***** Data section *****

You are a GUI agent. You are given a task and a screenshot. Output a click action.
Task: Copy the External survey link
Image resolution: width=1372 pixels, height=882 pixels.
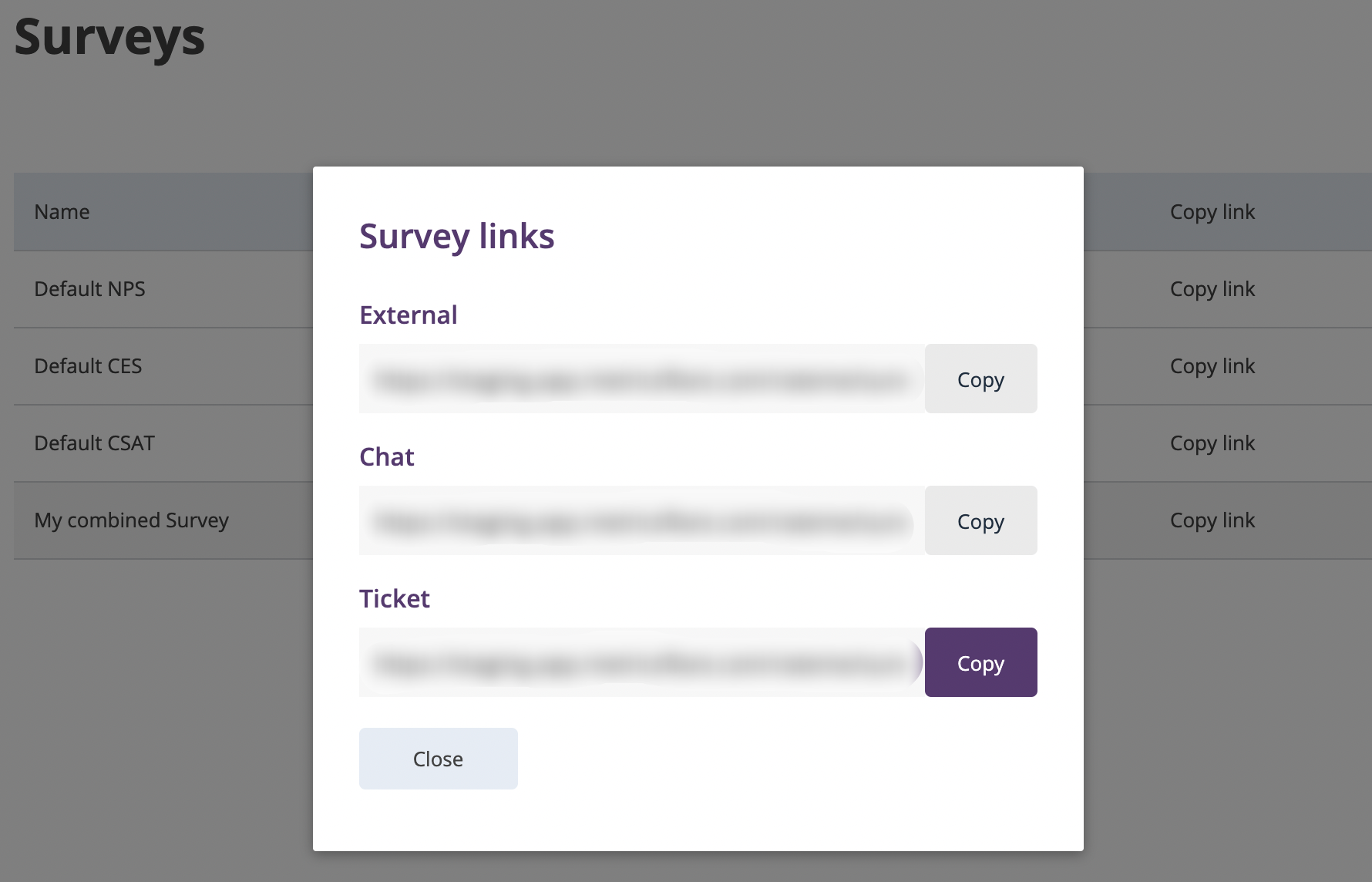click(980, 379)
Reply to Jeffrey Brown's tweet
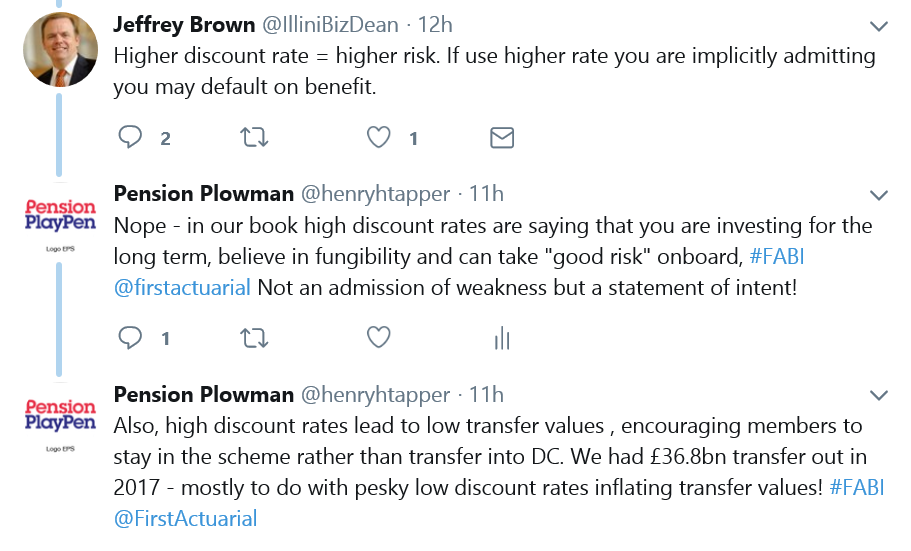Image resolution: width=911 pixels, height=551 pixels. [130, 138]
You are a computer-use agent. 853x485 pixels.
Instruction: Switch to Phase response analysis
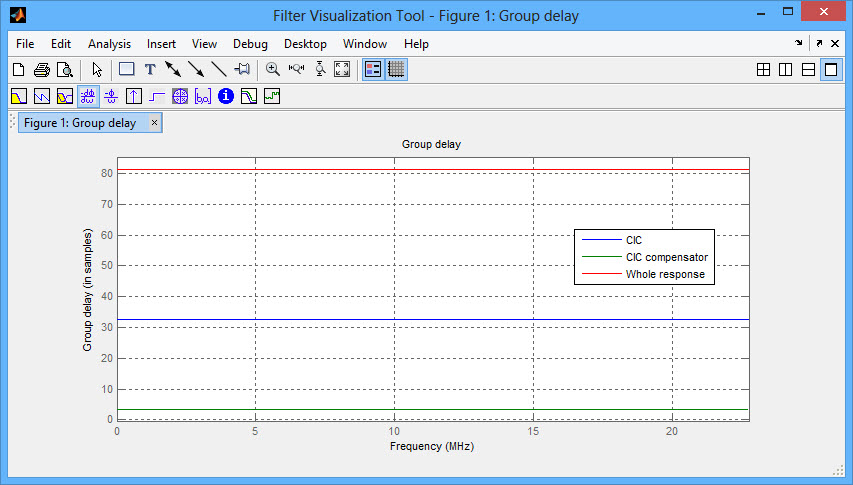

*****

*Short problem:*
Extract the lines of the listing from the line containing "You are a computer-use agent. 853x485 pixels." through the end of the listing, and repeat them without changes. Leave out the pictures.

*Final result:*
You are a computer-use agent. 853x485 pixels.
Instruction: Switch to Phase response analysis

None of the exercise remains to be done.